▶ _TEXTO DEL EJERCICIO_:
----------

El Equipo Argentino de Antropología Forense (EAAF) confirmó recientemente la identificación de restos pertenecientes a personas desaparecidas durante la última dictadura militar, los cuales fueron hallados en fosas comunes dentro del predio donde funcionó el excentro clandestino de detención, tortura y exterminio “La Perla”, en la provincia de Córdoba.
Este hallazgo representa un avance fundamental en la lucha por la Memoria, la Verdad y la Justicia, permitiendo que familias cierren décadas de incertidumbre.
Entre las víctimas identificadas se encuentra el catamarqueño Oscar Segura Reineri, nacido en San Fernando del Valle de Catamarca el 28 de noviembre de 1934. Segura Reineri era un trabajador comprometido con la defensa de los derechos laborales; se desempeñaba en la planta de Industrias Kaiser Argentina-Renault (IKA-Renault) y ocupaba el cargo de delegado gremial, un rol que lo puso en la mira del aparato represivo de la época.
Su secuestro se produjo el 20 de julio de 1976 en el barrio Alta Córdoba. Al momento de su captura, se encontraba trabajando en un taller de reparación de radios y televisores. Tenía 41 años. Tras su desaparición forzada, su paradero fue un misterio durante medio siglo, hasta que el trabajo científico del EAAF permitió poner nombre a sus restos.
El anuncio se dio en el marco de una serie de identificaciones procesadas por el Juzgado Federal N° 3 de Córdoba. El juez federal Miguel Hugo Vaca Narvaja destacó la trascendencia ética y jurídica de estos resultados, subrayando el impacto humano del hallazgo: “Hoy un desaparecido se transforma en una persona identificada. El trabajo del EAAF no solo aporta pruebas a las causas judiciales, sino que devuelve la identidad y la dignidad arrebatada por el terrorismo de Estado”.

----------

▶ _DETALLES DEL EJERCICIO_:
Transcriba el fragmento del texto sobre las identificaciones en La Perla que comienza con "Entre las víctimas" y llega hasta "de la época.".

▶ _ENTRADAS PROPORCIONADAS_:

----------

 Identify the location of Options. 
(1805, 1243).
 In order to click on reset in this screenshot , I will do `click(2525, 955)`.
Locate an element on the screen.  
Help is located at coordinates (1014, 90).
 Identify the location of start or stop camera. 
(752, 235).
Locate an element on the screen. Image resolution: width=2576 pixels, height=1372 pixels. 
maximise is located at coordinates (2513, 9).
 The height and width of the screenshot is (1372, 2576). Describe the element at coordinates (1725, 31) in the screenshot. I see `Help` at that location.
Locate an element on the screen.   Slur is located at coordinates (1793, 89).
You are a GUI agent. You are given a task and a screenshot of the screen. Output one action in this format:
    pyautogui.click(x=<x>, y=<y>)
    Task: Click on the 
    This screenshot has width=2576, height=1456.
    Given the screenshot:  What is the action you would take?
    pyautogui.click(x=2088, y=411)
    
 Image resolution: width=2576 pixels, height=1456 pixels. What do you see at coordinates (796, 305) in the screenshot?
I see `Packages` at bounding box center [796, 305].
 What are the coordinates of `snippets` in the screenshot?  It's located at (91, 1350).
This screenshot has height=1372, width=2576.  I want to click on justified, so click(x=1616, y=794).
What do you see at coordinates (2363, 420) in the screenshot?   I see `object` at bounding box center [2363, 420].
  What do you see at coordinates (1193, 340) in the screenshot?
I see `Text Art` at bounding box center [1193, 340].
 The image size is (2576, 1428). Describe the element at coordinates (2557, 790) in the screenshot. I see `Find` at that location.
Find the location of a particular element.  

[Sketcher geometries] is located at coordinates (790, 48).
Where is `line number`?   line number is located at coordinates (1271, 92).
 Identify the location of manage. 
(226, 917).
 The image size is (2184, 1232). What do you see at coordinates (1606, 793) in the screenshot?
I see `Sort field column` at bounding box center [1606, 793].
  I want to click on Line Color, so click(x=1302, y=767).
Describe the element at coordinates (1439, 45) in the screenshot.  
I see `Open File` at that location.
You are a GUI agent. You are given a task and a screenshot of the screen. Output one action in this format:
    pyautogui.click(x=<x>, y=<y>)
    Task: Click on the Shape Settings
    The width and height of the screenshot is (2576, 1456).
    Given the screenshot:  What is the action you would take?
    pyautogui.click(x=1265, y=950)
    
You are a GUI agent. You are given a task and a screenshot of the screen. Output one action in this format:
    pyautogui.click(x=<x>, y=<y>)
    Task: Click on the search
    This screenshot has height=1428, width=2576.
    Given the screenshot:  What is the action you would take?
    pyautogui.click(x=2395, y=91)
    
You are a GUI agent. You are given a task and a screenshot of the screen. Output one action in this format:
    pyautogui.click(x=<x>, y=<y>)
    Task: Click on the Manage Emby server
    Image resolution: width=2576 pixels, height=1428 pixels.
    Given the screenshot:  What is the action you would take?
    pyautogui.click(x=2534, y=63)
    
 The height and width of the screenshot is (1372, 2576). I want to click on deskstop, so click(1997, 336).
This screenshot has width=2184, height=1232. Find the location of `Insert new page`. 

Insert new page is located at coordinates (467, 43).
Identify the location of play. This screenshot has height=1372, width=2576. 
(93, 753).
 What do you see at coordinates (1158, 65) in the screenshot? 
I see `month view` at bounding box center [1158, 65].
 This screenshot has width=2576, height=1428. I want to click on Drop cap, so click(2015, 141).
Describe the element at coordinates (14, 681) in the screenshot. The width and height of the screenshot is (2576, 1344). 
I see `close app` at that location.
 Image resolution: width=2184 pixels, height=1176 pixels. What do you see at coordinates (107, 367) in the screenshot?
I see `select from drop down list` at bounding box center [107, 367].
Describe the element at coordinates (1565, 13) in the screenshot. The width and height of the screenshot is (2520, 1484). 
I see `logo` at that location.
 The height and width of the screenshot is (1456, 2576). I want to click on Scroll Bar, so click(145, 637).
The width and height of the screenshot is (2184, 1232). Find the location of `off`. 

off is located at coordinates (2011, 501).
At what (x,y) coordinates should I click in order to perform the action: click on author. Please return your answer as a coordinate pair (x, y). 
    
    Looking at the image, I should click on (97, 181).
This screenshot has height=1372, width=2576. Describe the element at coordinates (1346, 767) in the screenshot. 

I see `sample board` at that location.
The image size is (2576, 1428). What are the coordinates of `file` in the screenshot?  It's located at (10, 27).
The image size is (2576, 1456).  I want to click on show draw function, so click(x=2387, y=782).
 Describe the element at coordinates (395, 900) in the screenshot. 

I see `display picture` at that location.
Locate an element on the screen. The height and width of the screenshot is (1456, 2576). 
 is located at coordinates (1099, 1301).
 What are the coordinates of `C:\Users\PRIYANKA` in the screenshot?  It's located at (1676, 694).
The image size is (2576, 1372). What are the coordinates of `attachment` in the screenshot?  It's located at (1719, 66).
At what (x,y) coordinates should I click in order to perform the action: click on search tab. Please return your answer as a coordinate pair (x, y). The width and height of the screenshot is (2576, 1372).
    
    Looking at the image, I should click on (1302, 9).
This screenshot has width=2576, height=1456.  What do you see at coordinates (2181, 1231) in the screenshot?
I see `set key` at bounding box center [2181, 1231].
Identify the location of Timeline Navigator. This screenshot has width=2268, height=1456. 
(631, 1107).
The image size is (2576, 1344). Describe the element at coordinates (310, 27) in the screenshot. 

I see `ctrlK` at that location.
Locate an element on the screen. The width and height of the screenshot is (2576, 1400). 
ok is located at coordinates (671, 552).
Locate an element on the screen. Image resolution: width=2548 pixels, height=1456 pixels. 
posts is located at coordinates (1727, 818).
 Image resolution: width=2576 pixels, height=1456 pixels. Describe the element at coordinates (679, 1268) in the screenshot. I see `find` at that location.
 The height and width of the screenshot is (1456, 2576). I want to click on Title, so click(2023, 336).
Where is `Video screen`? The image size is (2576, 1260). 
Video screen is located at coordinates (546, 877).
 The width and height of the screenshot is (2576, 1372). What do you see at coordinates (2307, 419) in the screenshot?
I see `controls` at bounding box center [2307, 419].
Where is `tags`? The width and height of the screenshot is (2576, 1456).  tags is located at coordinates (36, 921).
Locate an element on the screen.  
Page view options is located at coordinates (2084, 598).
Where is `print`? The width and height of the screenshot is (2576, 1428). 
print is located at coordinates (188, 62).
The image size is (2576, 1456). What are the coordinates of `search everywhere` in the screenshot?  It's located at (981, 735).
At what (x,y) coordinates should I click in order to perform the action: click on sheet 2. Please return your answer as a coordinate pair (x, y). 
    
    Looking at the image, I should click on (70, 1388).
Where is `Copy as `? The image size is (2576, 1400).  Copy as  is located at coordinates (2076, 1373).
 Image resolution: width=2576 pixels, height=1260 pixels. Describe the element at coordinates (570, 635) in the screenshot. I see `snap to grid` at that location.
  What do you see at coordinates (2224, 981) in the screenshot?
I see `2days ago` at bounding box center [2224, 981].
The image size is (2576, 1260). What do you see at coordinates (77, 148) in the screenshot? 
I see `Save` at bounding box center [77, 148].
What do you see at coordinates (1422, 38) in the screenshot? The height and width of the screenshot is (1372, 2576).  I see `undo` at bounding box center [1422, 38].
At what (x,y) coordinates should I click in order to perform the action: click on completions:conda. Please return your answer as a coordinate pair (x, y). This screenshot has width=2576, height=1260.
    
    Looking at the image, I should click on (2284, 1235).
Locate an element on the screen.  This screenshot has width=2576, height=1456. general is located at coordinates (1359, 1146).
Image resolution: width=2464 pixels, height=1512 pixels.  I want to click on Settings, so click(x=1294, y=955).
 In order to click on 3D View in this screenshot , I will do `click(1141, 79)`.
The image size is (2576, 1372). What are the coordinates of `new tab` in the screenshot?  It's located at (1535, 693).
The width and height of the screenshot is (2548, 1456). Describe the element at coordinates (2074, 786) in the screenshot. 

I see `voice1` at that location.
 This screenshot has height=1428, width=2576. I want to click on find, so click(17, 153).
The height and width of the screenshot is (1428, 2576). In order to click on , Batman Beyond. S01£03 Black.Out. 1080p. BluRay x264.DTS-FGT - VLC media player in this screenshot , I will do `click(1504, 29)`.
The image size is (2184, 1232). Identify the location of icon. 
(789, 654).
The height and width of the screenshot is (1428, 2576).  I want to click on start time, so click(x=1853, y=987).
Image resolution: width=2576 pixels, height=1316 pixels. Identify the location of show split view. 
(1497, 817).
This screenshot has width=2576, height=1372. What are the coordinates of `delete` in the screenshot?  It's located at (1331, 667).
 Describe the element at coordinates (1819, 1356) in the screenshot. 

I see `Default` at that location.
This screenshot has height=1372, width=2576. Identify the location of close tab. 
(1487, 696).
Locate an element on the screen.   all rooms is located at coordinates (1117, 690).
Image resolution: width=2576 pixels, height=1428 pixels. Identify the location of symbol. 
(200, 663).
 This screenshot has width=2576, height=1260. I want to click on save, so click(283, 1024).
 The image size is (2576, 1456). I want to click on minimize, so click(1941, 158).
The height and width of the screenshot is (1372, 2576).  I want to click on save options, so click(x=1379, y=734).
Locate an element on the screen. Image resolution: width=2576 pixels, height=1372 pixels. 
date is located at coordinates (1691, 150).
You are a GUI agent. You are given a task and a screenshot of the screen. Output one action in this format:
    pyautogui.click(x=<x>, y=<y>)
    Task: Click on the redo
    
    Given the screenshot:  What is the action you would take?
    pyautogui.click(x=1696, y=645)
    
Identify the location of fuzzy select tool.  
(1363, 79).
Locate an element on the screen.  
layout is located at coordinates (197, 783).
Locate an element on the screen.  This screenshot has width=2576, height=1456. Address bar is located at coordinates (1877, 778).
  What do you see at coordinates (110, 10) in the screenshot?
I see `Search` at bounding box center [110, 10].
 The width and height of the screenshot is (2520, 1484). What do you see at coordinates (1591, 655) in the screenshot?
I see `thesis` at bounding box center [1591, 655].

----------

▶ _RESPUESTA SOLICITADA_:
Entre las víctimas identificadas se encuentra el catamarqueño Oscar Segura Reineri, nacido en San Fernando del Valle de Catamarca el 28 de noviembre de 1934. Segura Reineri era un trabajador comprometido con la defensa de los derechos laborales; se desempeñaba en la planta de Industrias Kaiser Argentina-Renault (IKA-Renault) y ocupaba el cargo de delegado gremial, un rol que lo puso en la mira del aparato represivo de la época.